TASK: Below are the records; print them again exactly and omit the pictures.

MATERIAL SUPPLIED:
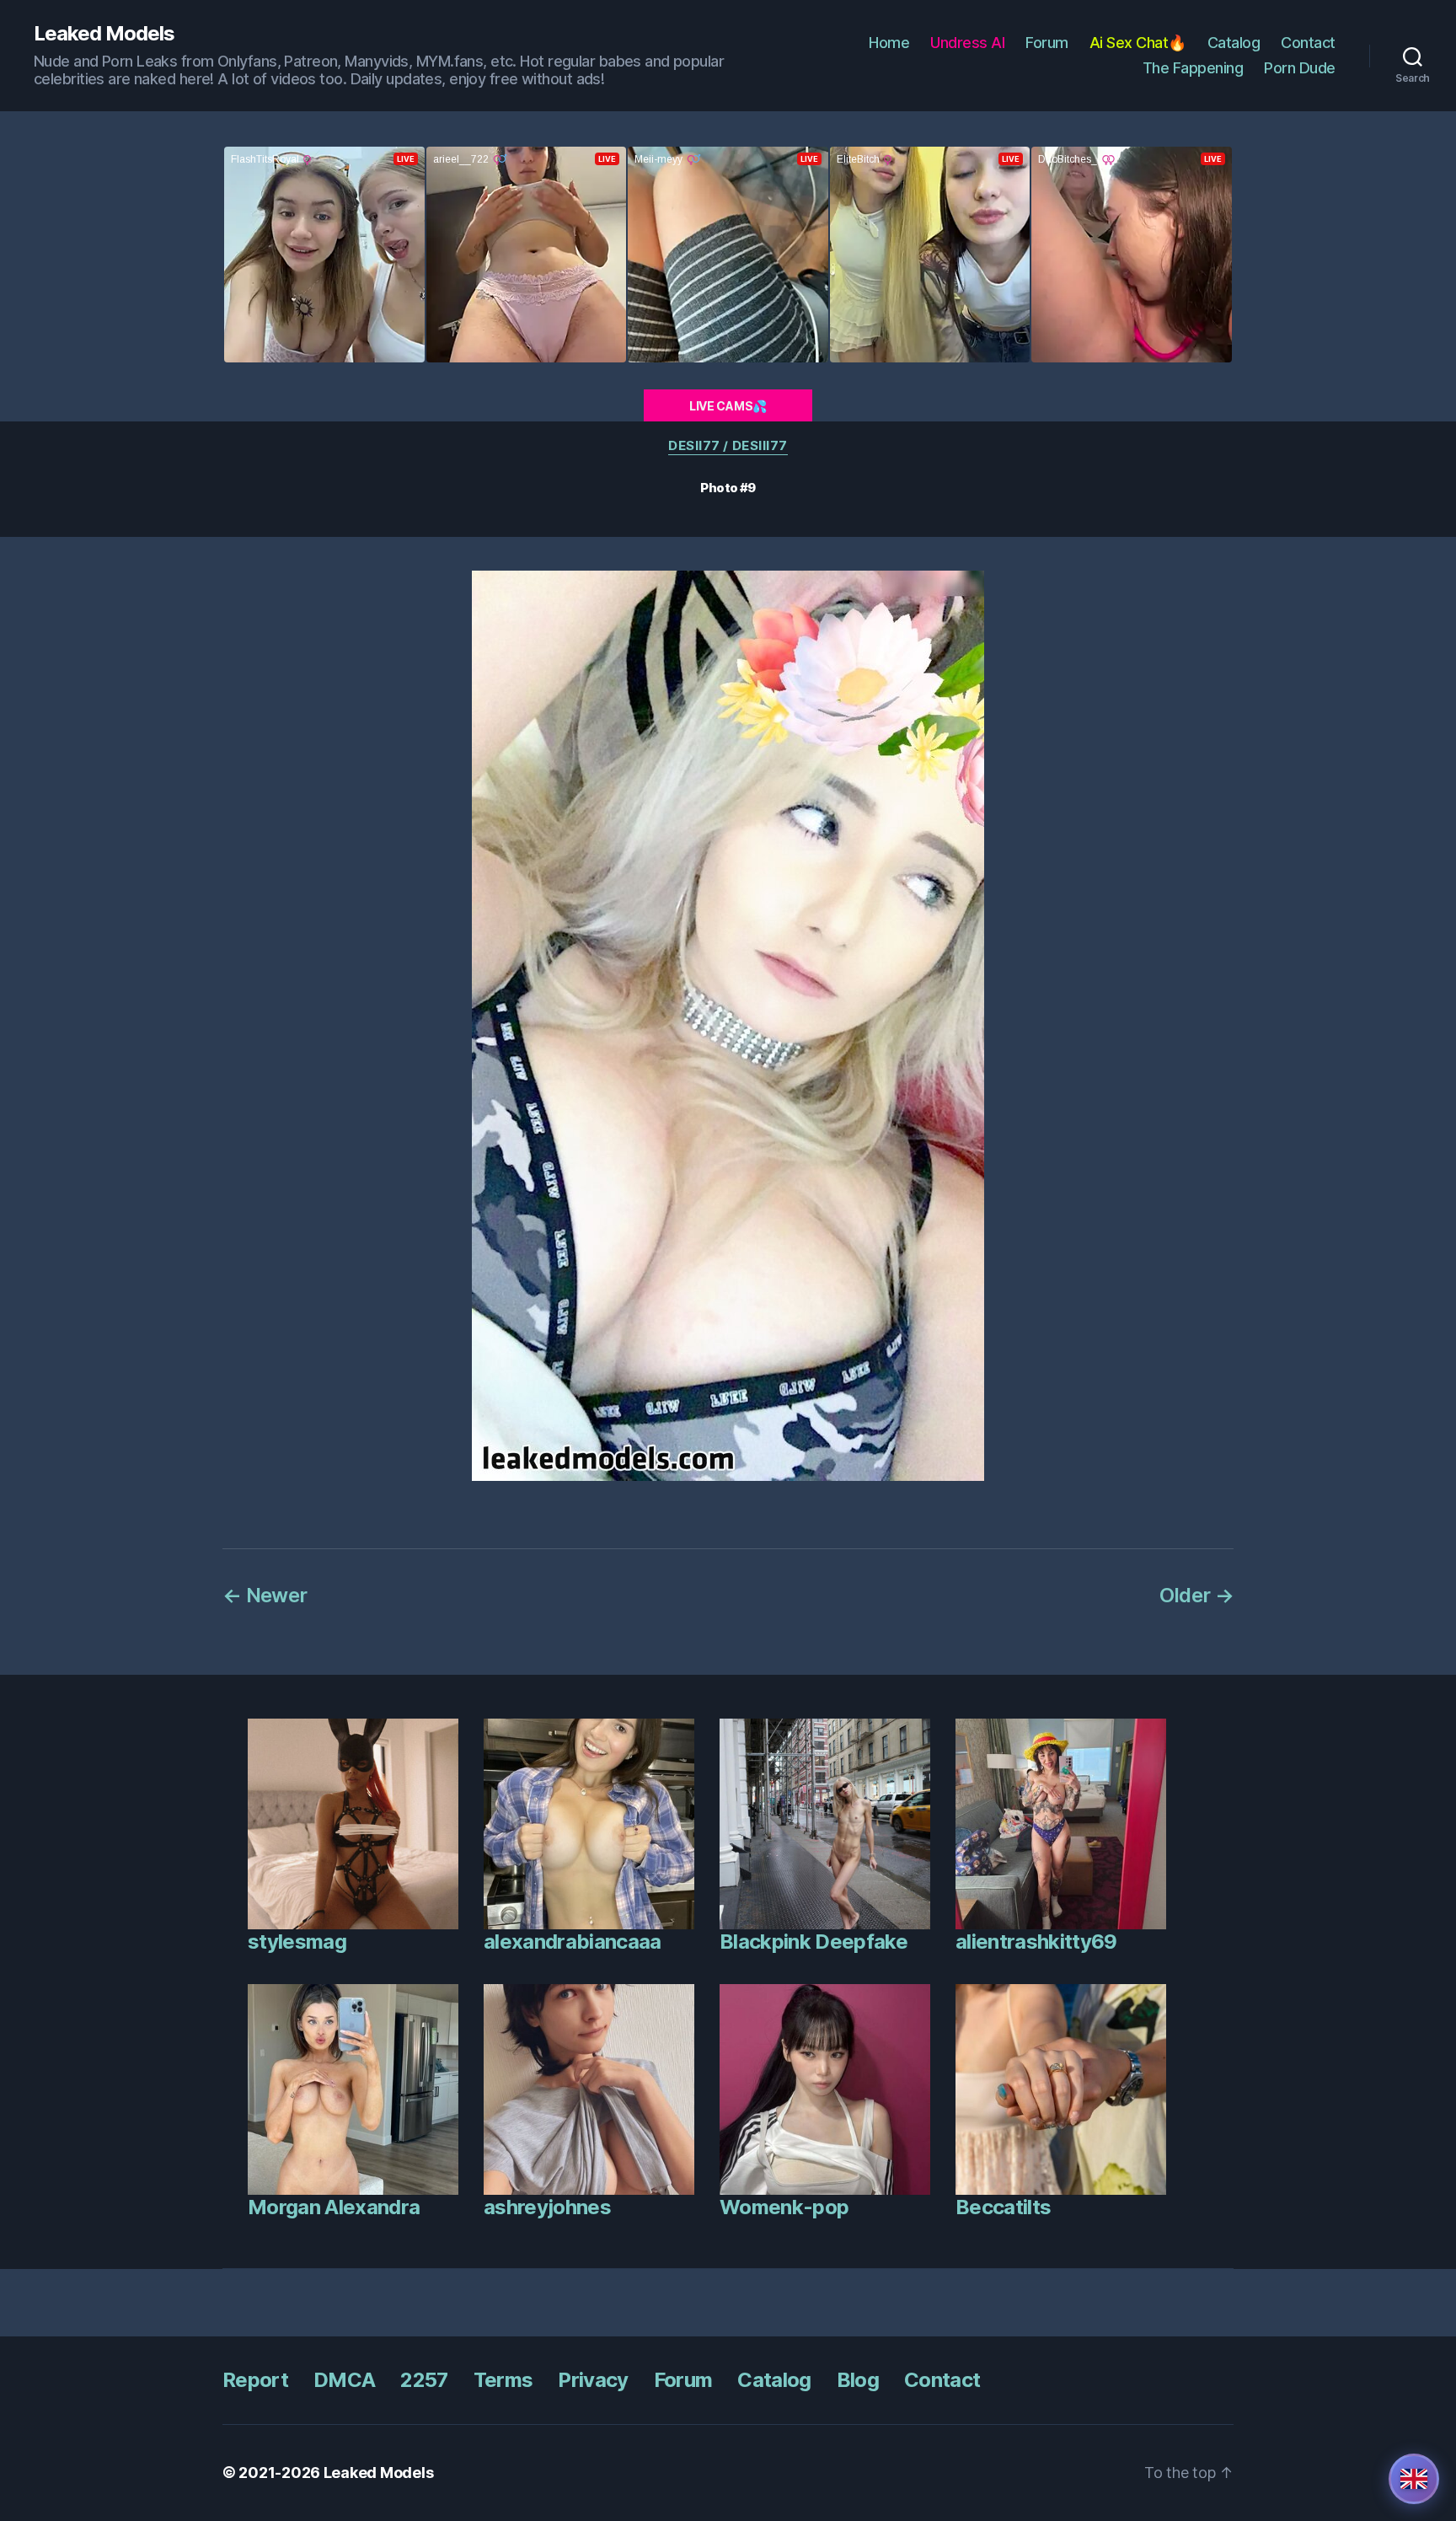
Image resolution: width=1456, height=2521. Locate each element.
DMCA (344, 2380)
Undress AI (967, 42)
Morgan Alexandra (334, 2207)
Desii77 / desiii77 (728, 445)
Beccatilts (1003, 2207)
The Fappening (1193, 68)
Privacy (593, 2380)
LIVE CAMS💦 (728, 406)
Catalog (1234, 42)
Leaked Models (104, 34)
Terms (503, 2380)
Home (889, 42)
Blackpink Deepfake (813, 1941)
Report (255, 2380)
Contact (1308, 42)
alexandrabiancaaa (572, 1941)
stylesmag (297, 1941)
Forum (1046, 42)
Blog (858, 2380)
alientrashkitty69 (1036, 1941)
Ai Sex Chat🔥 (1137, 42)
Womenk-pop (784, 2207)
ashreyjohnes (547, 2207)
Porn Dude (1300, 68)
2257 (423, 2380)
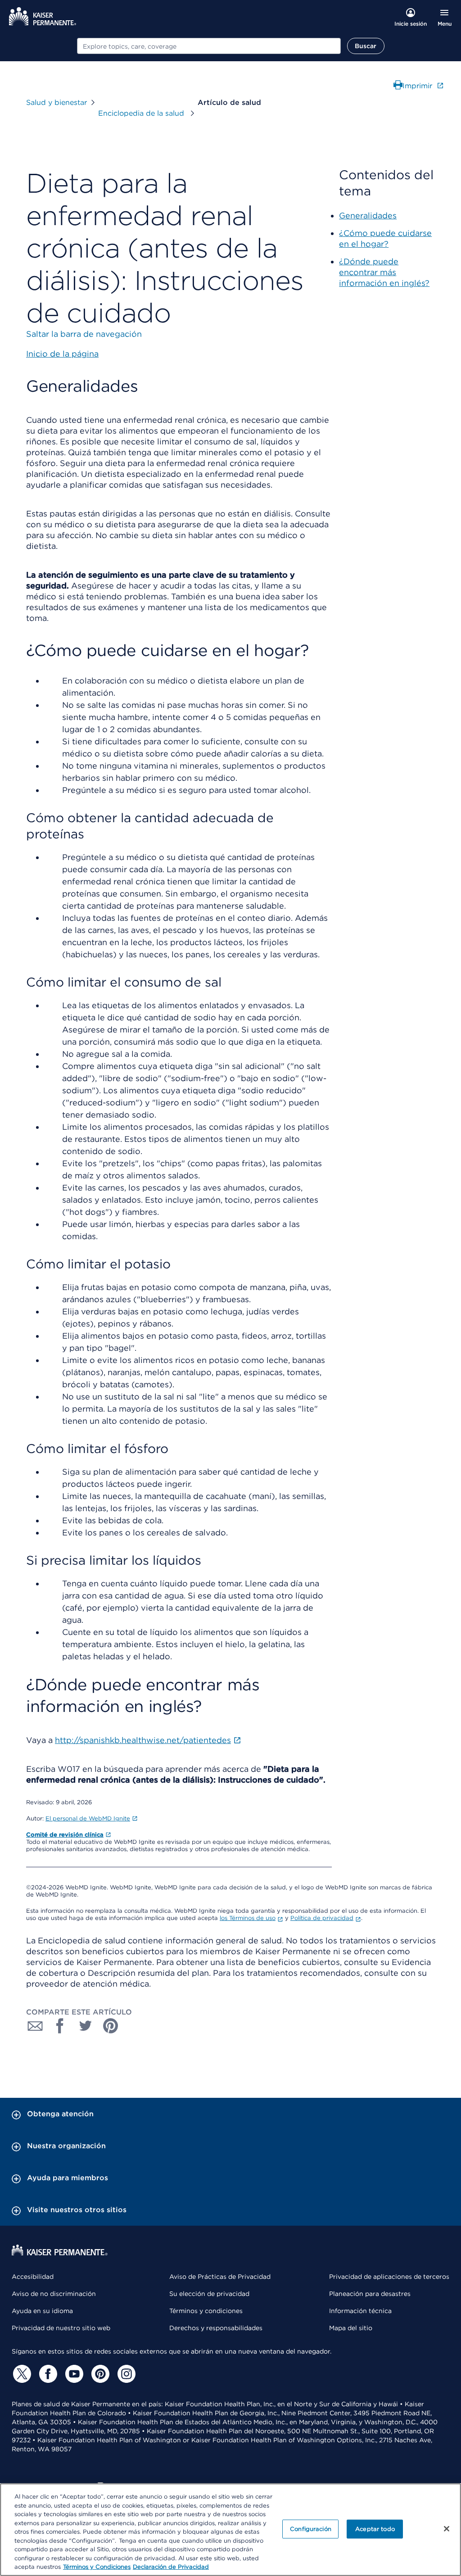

WRITTEN RESPONSE:
Image resolution: width=1456, height=2521. Locate each element.
DMCA (344, 2380)
Undress AI (967, 42)
Morgan Alexandra (334, 2207)
Desii77 / desiii77 (728, 445)
Beccatilts (1003, 2207)
The Fappening (1193, 68)
Privacy (593, 2380)
LIVE CAMS💦 (728, 406)
Catalog (1234, 42)
Leaked Models (104, 34)
Terms (503, 2380)
Home (889, 42)
Blackpink Deepfake (813, 1941)
Report (255, 2380)
Contact (1308, 42)
alexandrabiancaaa (572, 1941)
stylesmag (297, 1941)
Forum (1046, 42)
Blog (858, 2380)
alientrashkitty69 (1036, 1941)
Ai Sex Chat🔥 (1137, 42)
Womenk-pop (784, 2207)
ashreyjohnes (547, 2207)
Porn Dude (1300, 68)
2257 (423, 2380)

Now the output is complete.